*Data provided*
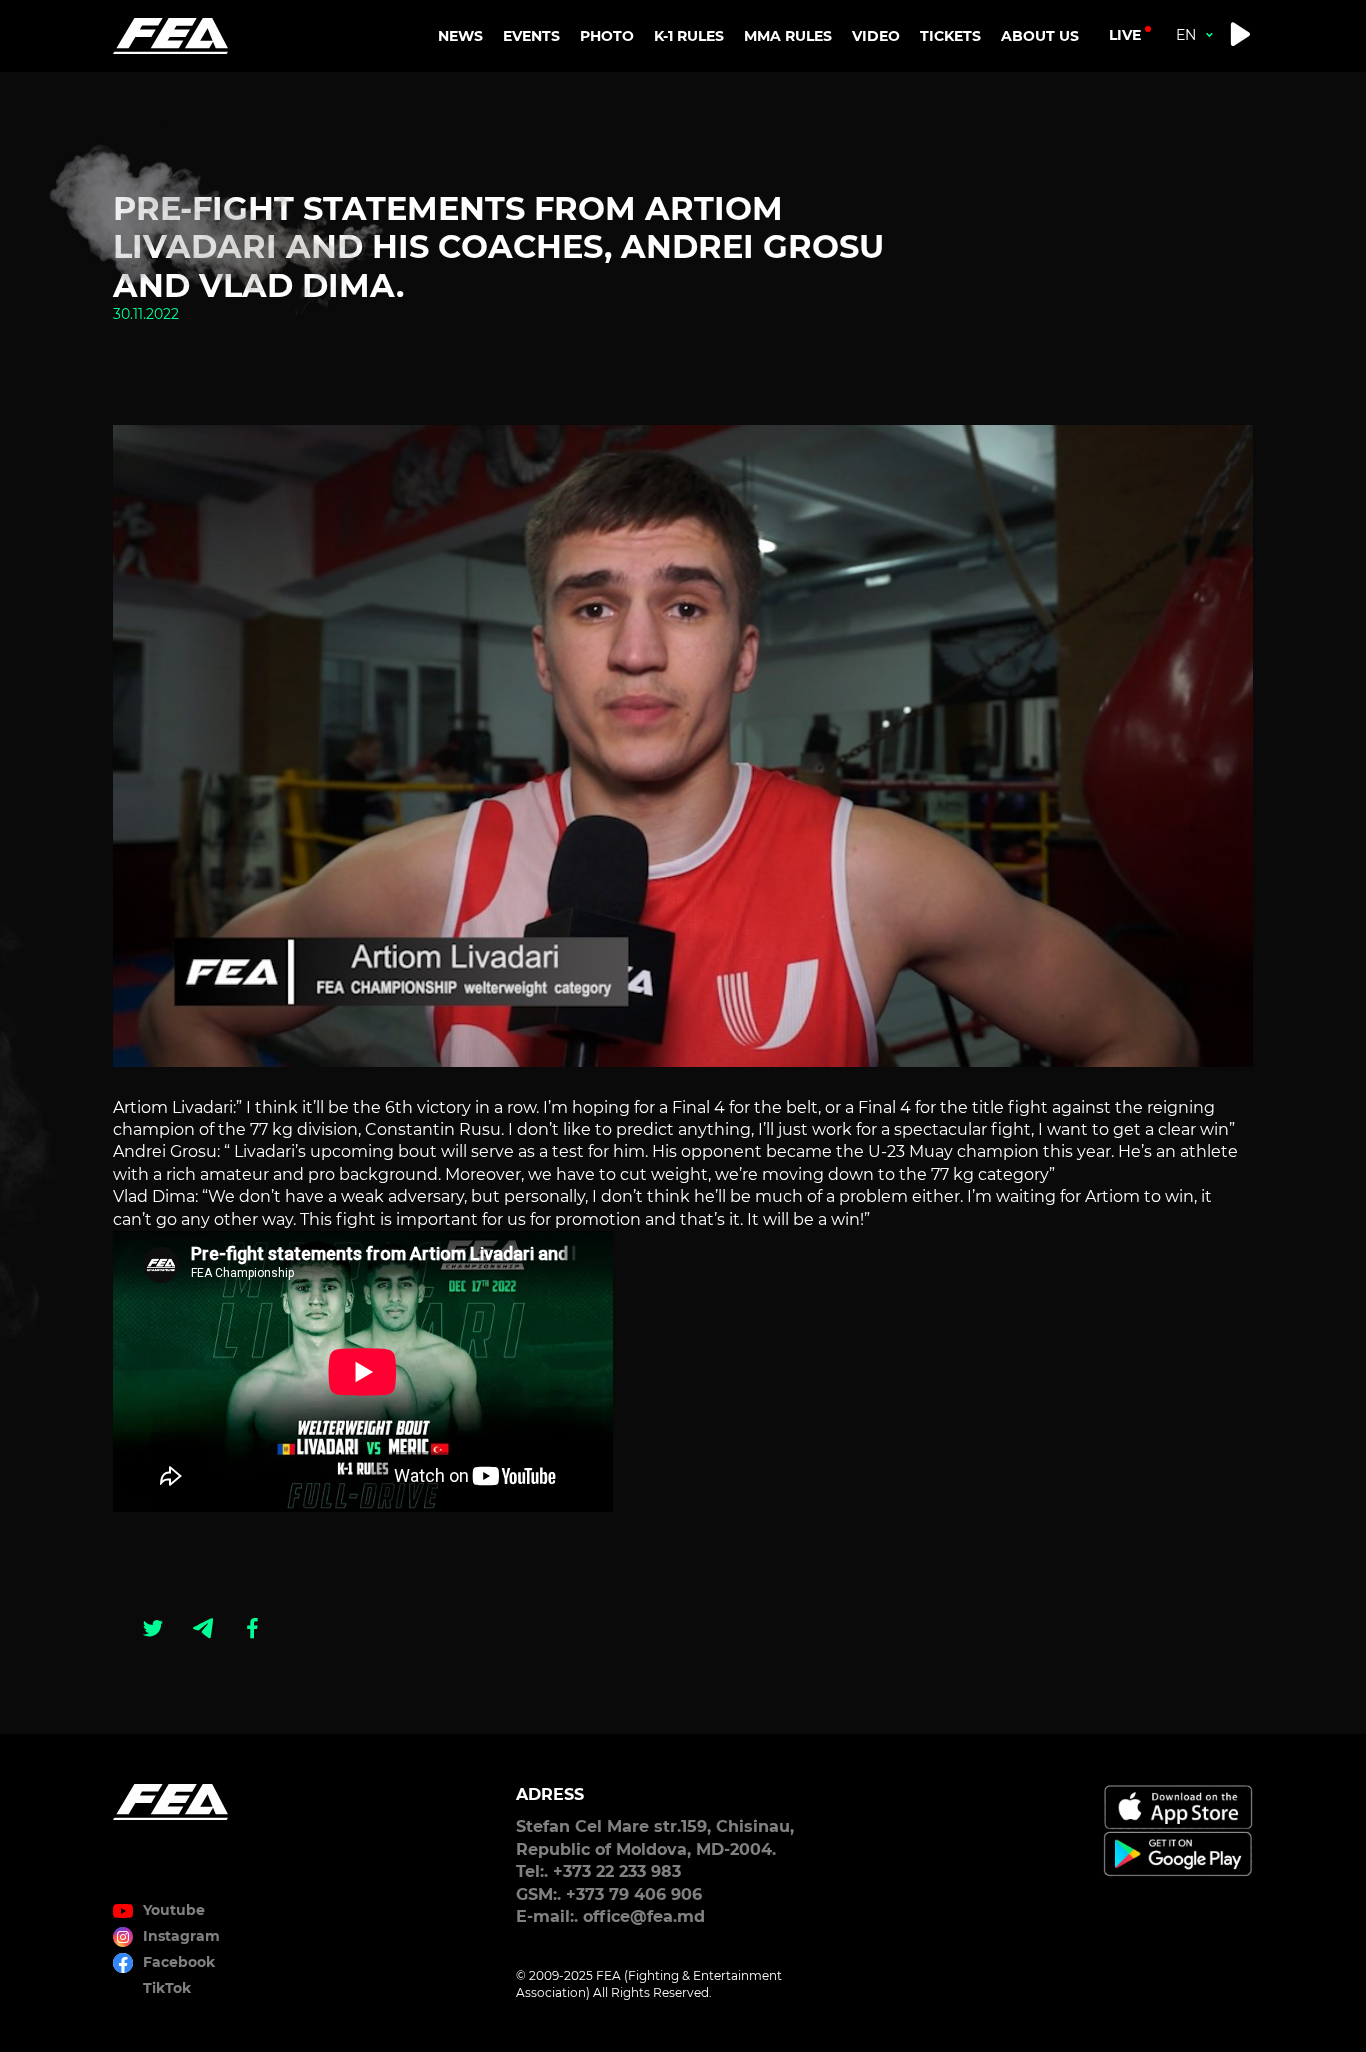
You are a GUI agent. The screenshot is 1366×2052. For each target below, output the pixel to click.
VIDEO (876, 36)
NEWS (460, 36)
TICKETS (950, 36)
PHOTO (607, 36)
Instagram (181, 1936)
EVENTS (531, 36)
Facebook (179, 1962)
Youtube (174, 1910)
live (1125, 35)
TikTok (167, 1988)
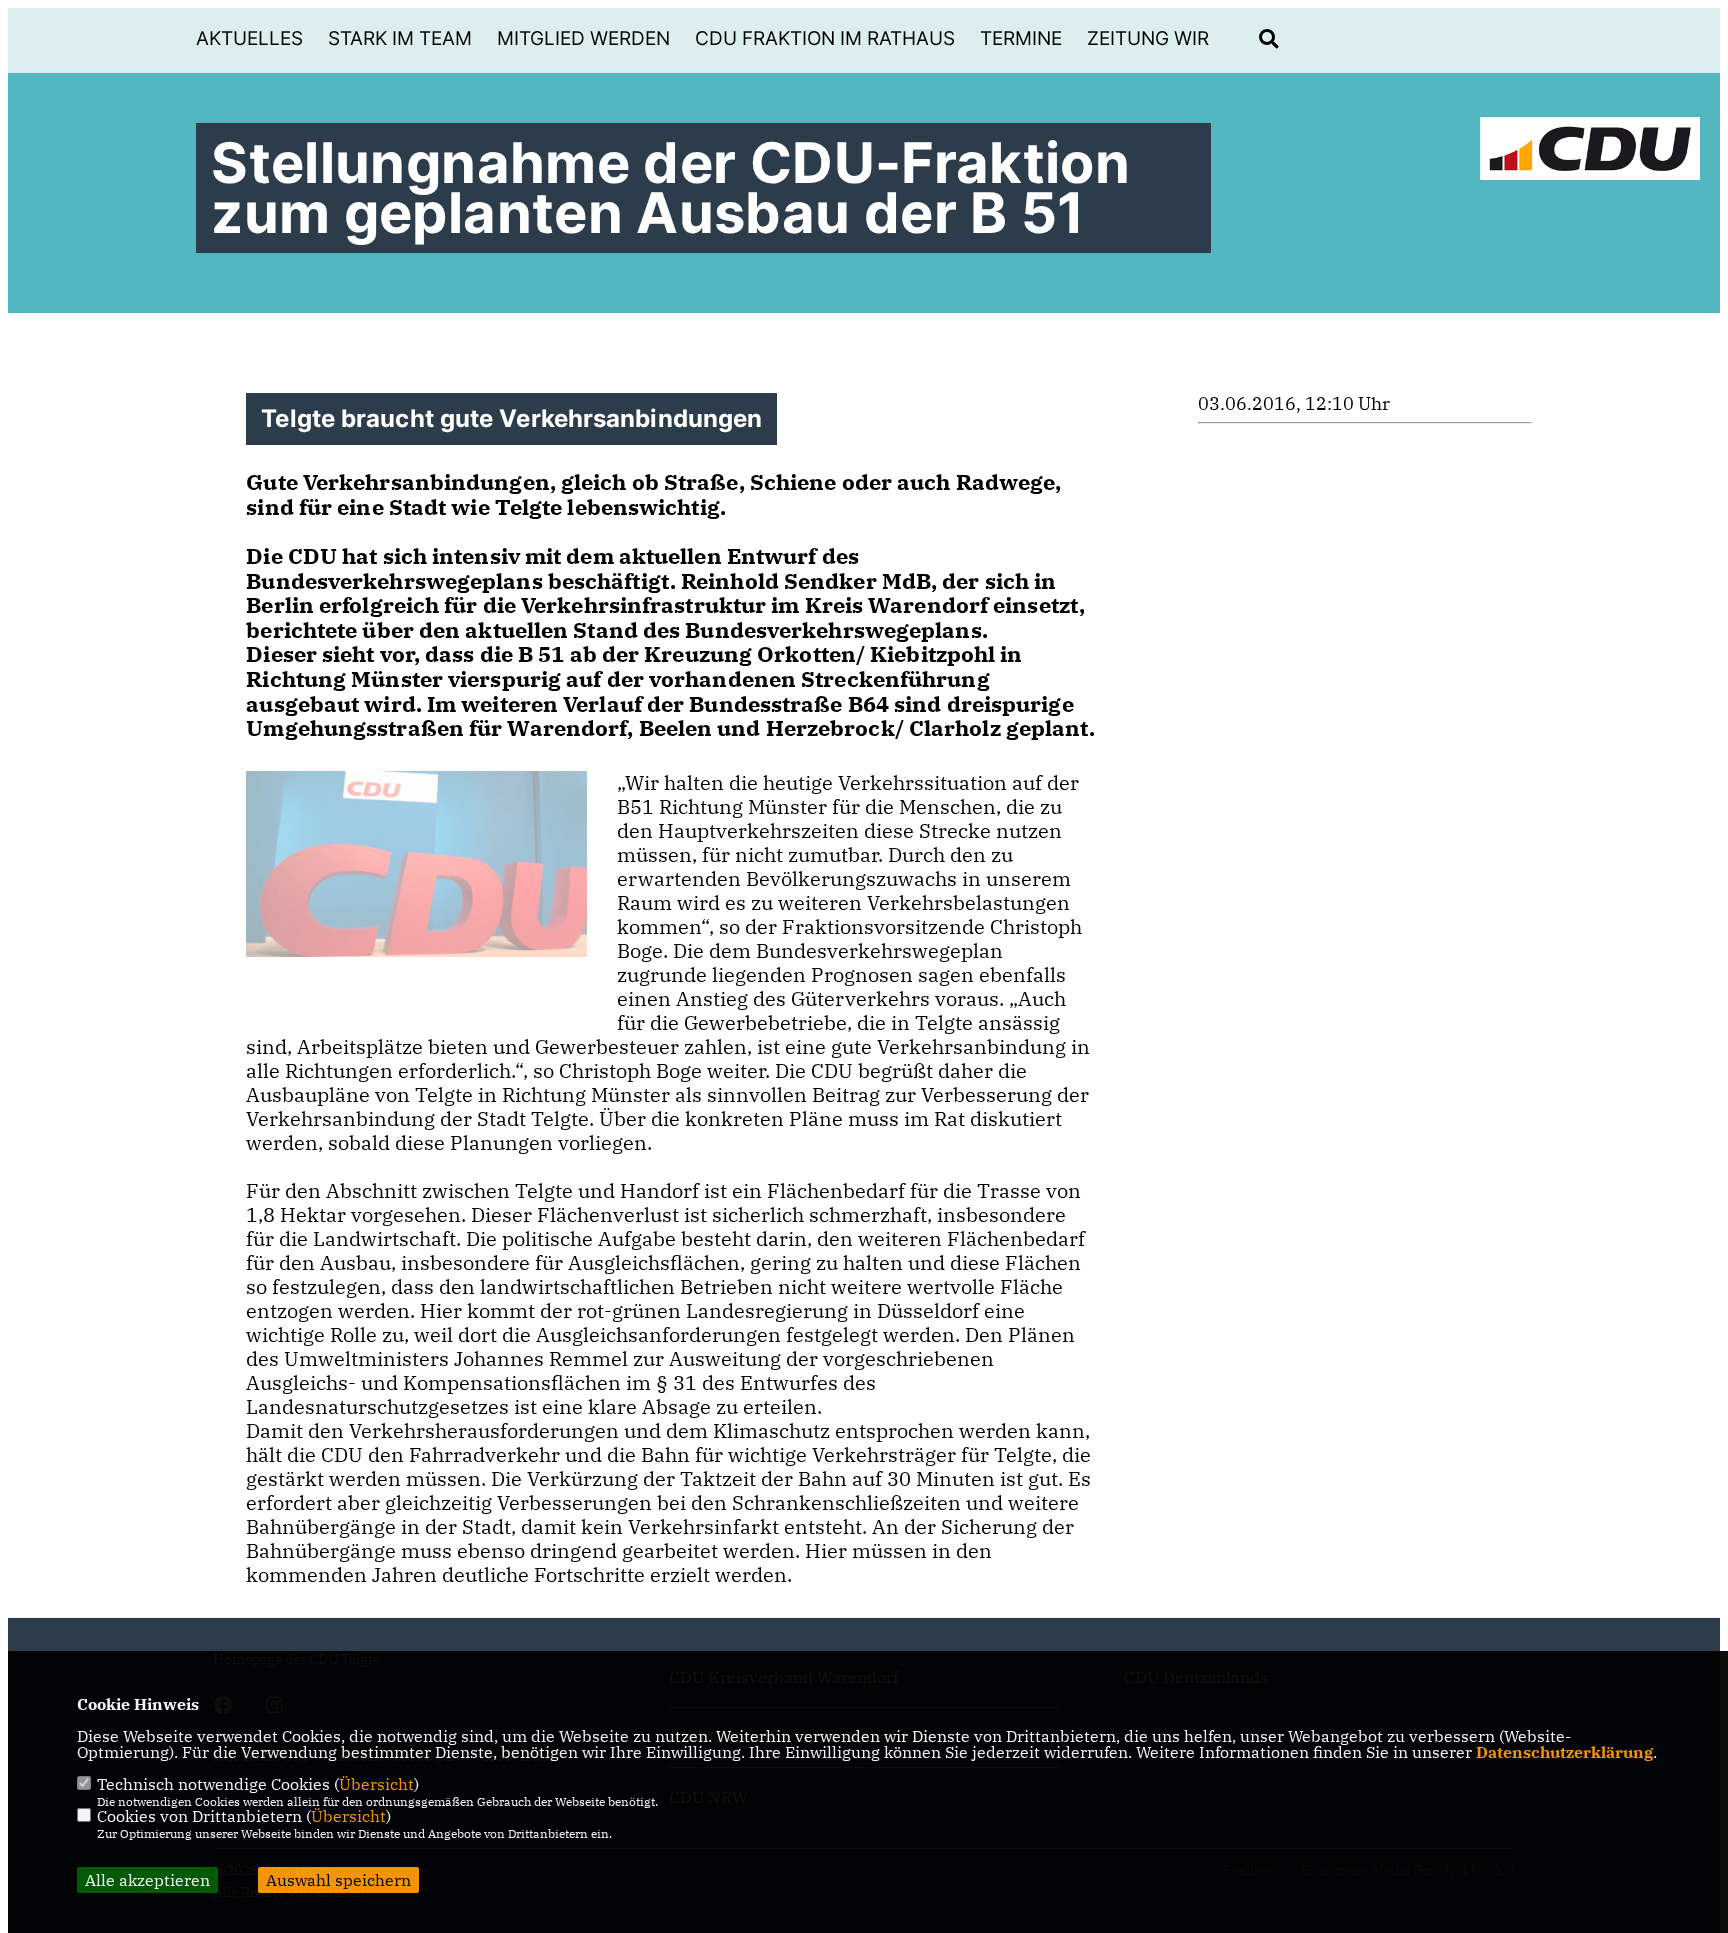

*Aim of the task*
Write out exactly the lines from the one containing "NEWS (460, 36)" through the last line of the records above, both ends included, and leave out any pictures.

*Task result*
NEWS (460, 36)
TICKETS (950, 36)
PHOTO (607, 36)
Instagram (181, 1936)
EVENTS (531, 36)
Facebook (179, 1962)
Youtube (174, 1910)
live (1125, 35)
TikTok (167, 1988)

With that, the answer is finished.